• **PROBLEM TO WORK ON**: Carry on the passage about states and ontological security from its final sentence.

• **PASSAGE**:
##########
The question that fascinated me was: how could it be possible that a state might ‘want’ a conflict? We assume states want to avoid conflict. Yet there are cases, like the Cold War, the Israel-Palestine conflict, and others, where parties seem deeply attached to the conflict; and their attachment seems to be keeping the conflict alive. Realists who look to the security dilemma would explain this anomaly with the concept of uncertainty, but uncertainty about one another’s intentions seems insufficient to explain how states can keep a conflict alive for over fifty years. I propose that the problem is more one of certainty than uncertainty. Conflicts are routinized relationships, and routines secure identities. The premise is that all social actors value agency, their ability to choose and pursue goals, and that ability rests on knowing their preferences and interests. Agency rests on identity. This means actors need to feel they have stable identities; they need ontological security.

The reason we should treat stable identity as something actors seek, rather than something that can be assumed, has to do with uncertainty – deep, profound uncertainty – and our intrinsic fear of it. Social life is full of danger, and it’s not just the known unknowns, but also the unknown unknowns, that we fear. But if we were actively aware of all the dangers all the time, our anxiety would be so intense that it would be impossible to act at all. Routines, especially routines with significant others, hold this uncertainty at bay. The platform of stability they create helps aspiring agents know who they are. So, when faced with a new or uncertain environment, actors tend to routinize their relationships, to create the stability or certainty they need in order to be agentic. Then, because actors value agency, they get attached to the routines, even if the relationships they create are physically harmful. That’s the pathology of ontological security.

The argument that states need ‘ontological security’ is based partly on psychological ideas. Applied to states, how far can the psychological analogy go?

This is a very good question. A lot of theorizing about states is in some way or another based on an analogy with individuals. In IR, realists assume that states have egoistic ‘personalities’ and are driven by a need for material security, while neo-liberals argue that we should analyze the state as a rational decision maker. Those both are psychological assumptions about states. In arguing that states, besides physical security, also need ontological security, I just take the realist-rationalist argument to a more general level. In fact, since rational action emanates from preferences or desires, states cannot be rational actors without having a sense of stable identity.

Anarchy is, for realists, the most structural characteristic of the international system. However, if public diplomacy matters, couldn’t one argue that there is no anarchy between states?
##########
• **DATA SECTION**:
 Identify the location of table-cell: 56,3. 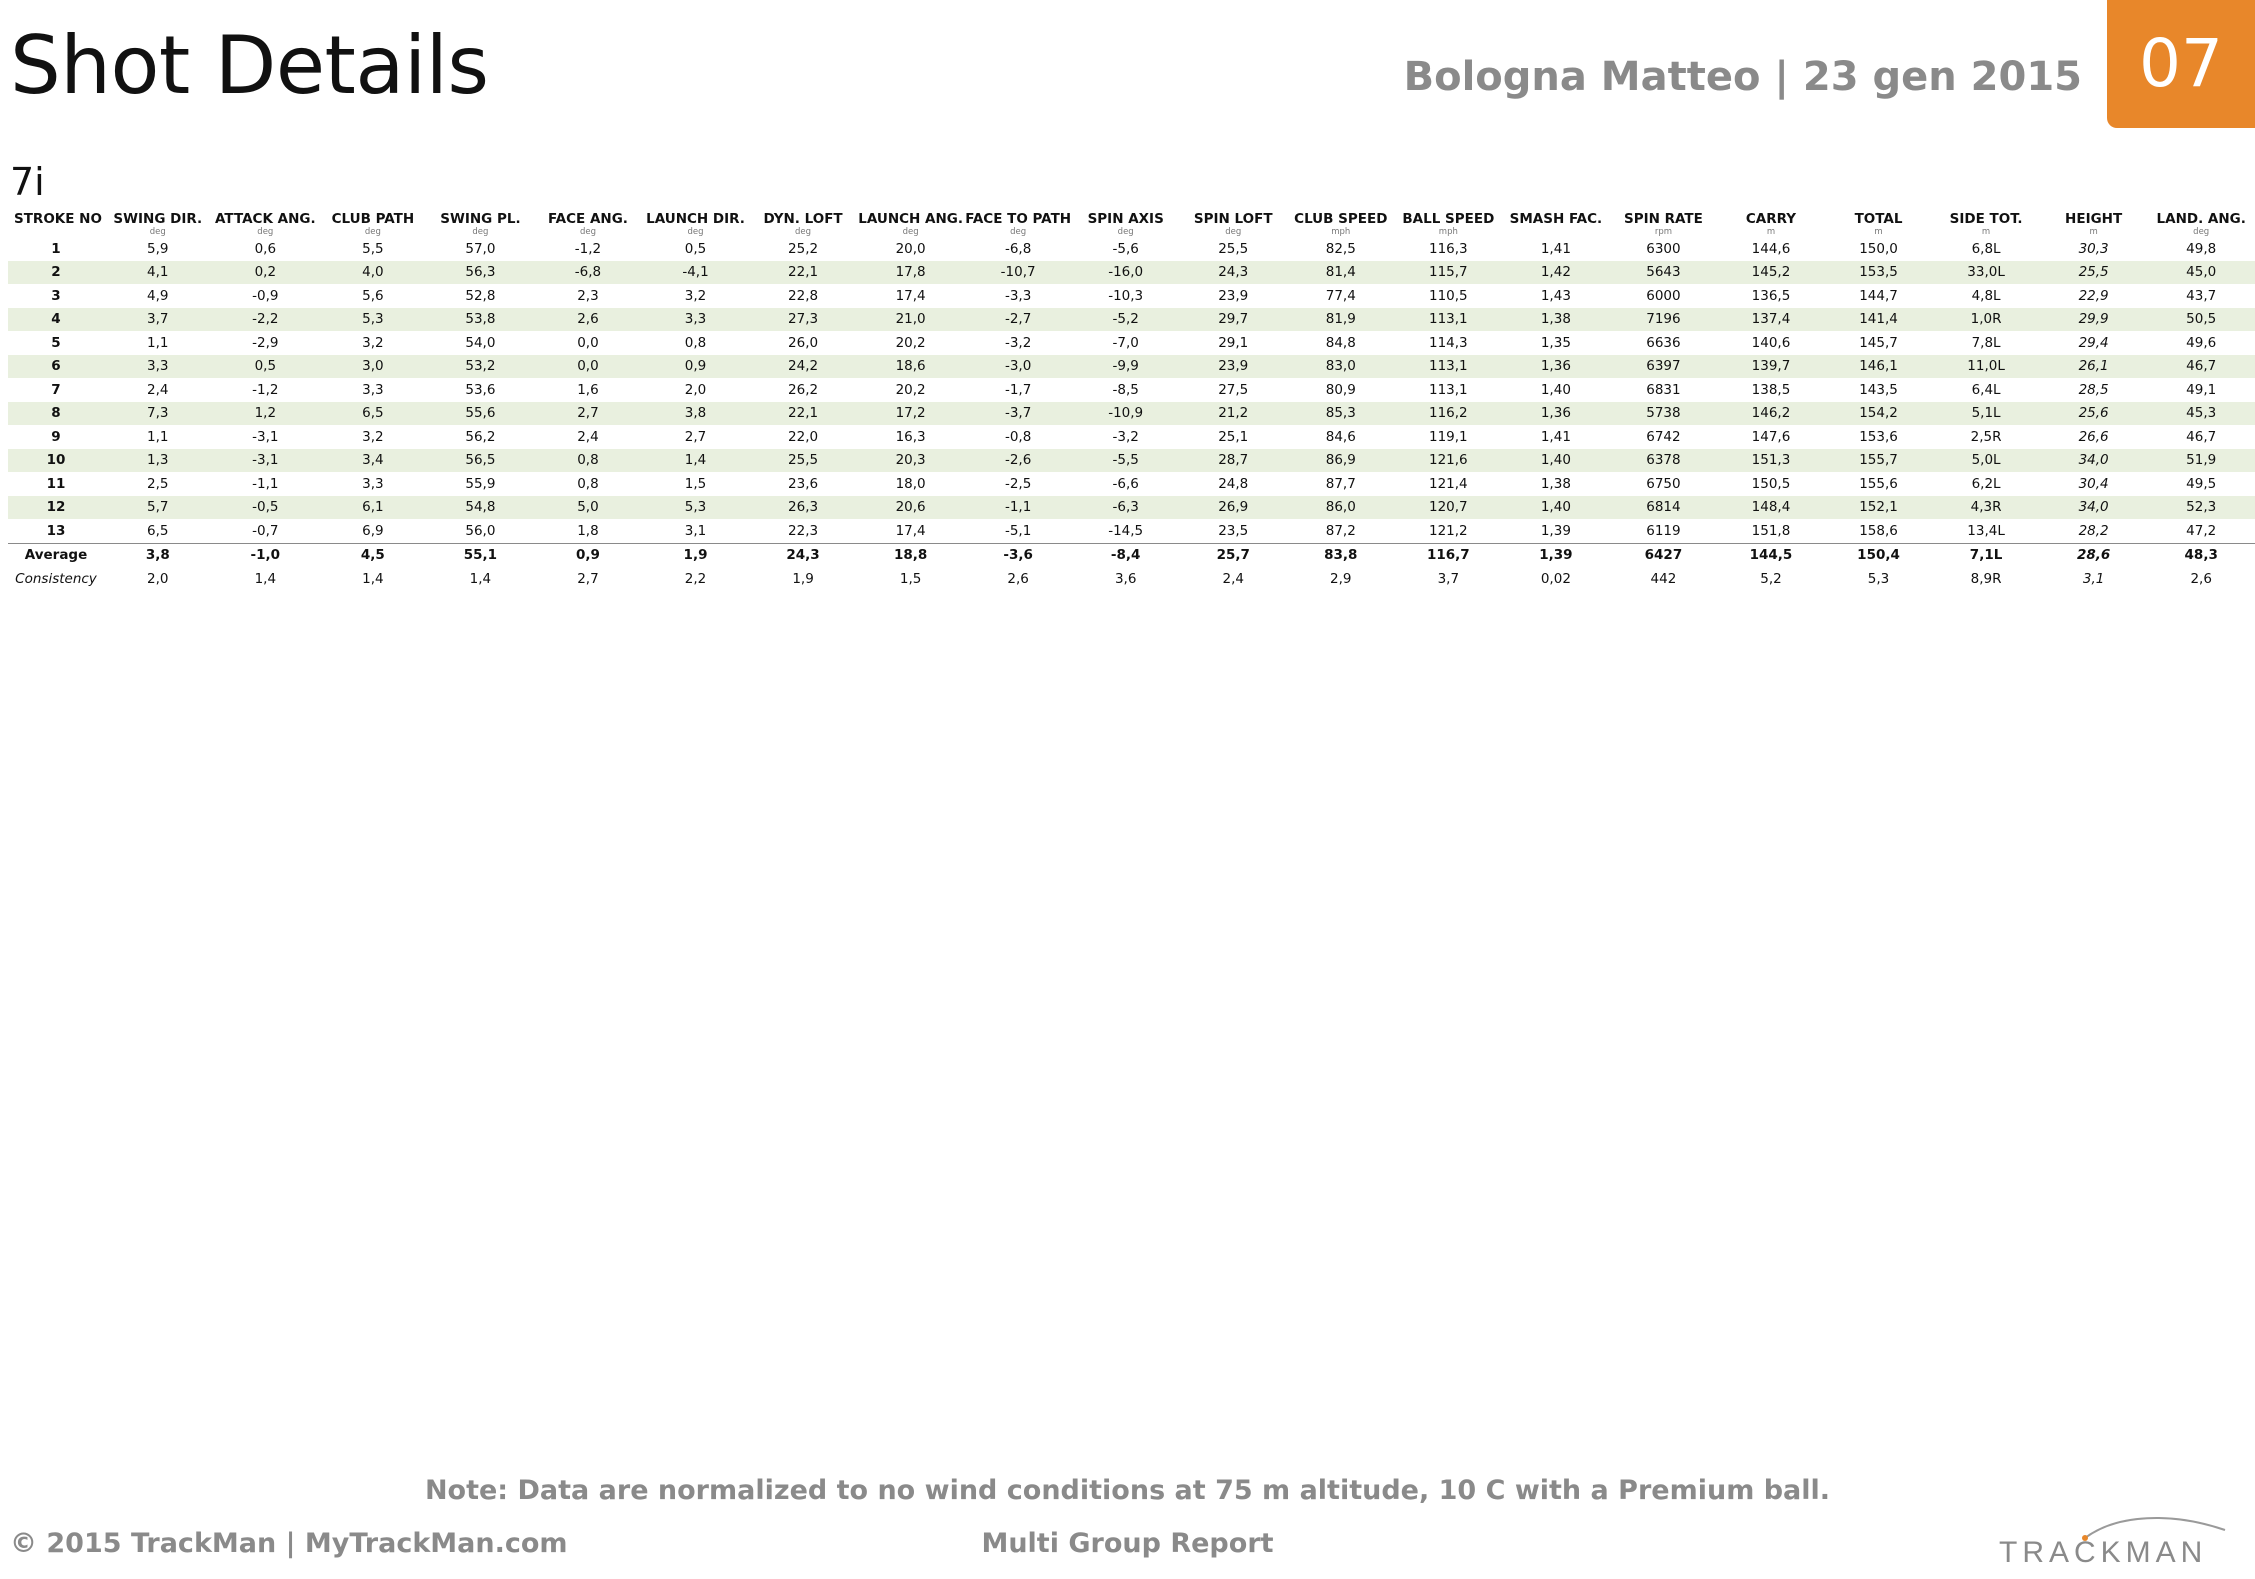
(480, 272).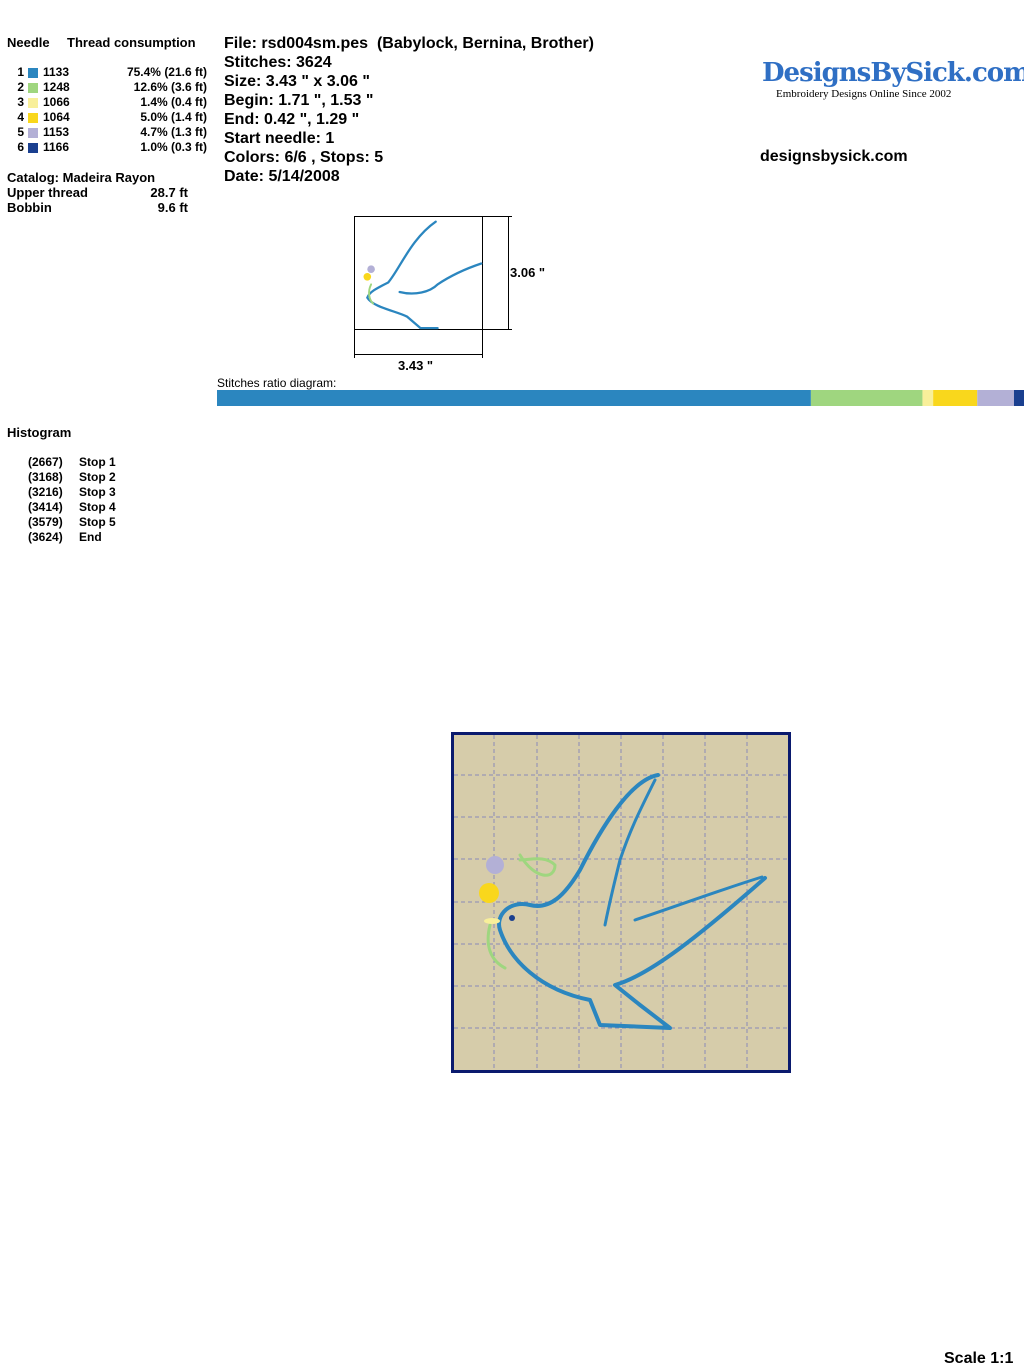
##########
• **EXERCISE RESPONSE**:
It depends on what we mean by anarchy. If we’re talking about the fact that the use of force is de-centralized and not unified into a world state, then of course there is still anarchy. But when anarchy is defined as a distribution of political authority, namely as the flip side of sovereignty, where sovereignty implies that all political authority is inside the state and none is between them, then whether anarchy exists is an open question. This isn’t a new insight – several scholars have been challenging the premise of anarchy on these grounds for a long time. So, in order to know whether to accept or reject the premise of anarchy, the first question is, how is political authority constituted? Then, where is it located? According to public sphere theory, political authority is discursively constituted and we need to look at structures of communication and at how actions are decided upon and rationalized. From here, whether there’s anarchy or not in a given issue is an empirical question. Again, a lot of scholars have recognized the limits of anarchy as an assumption about the structure of world politics; what I add is to come at it from a public sphere perspective.

Is your approach to world politics optimistic?

Actually, in one sense my approach is quite pessimistic. The need for ontological security helps us see how conflicts can become sources of identity, and so subject to attachment dynamics that cause them to persist and to be hard to let go of. Conflicts can be a lot more important to participants – and therefore a lot stickier – than even realists recognize.

On the more hopeful side, what I’ve written on world politics, in particular on the role of publicity and discussion, implies that change is possible. Under some conditions, public talk can help states change the way they interact, in a positive direction and toward cooperative, salutary ends that otherwise would not be possible. This does not mean change is inevitable or even always possible. But it offers an outline for how to think about moving forward, in a way that can lessen the sense that we’re always only muddling through.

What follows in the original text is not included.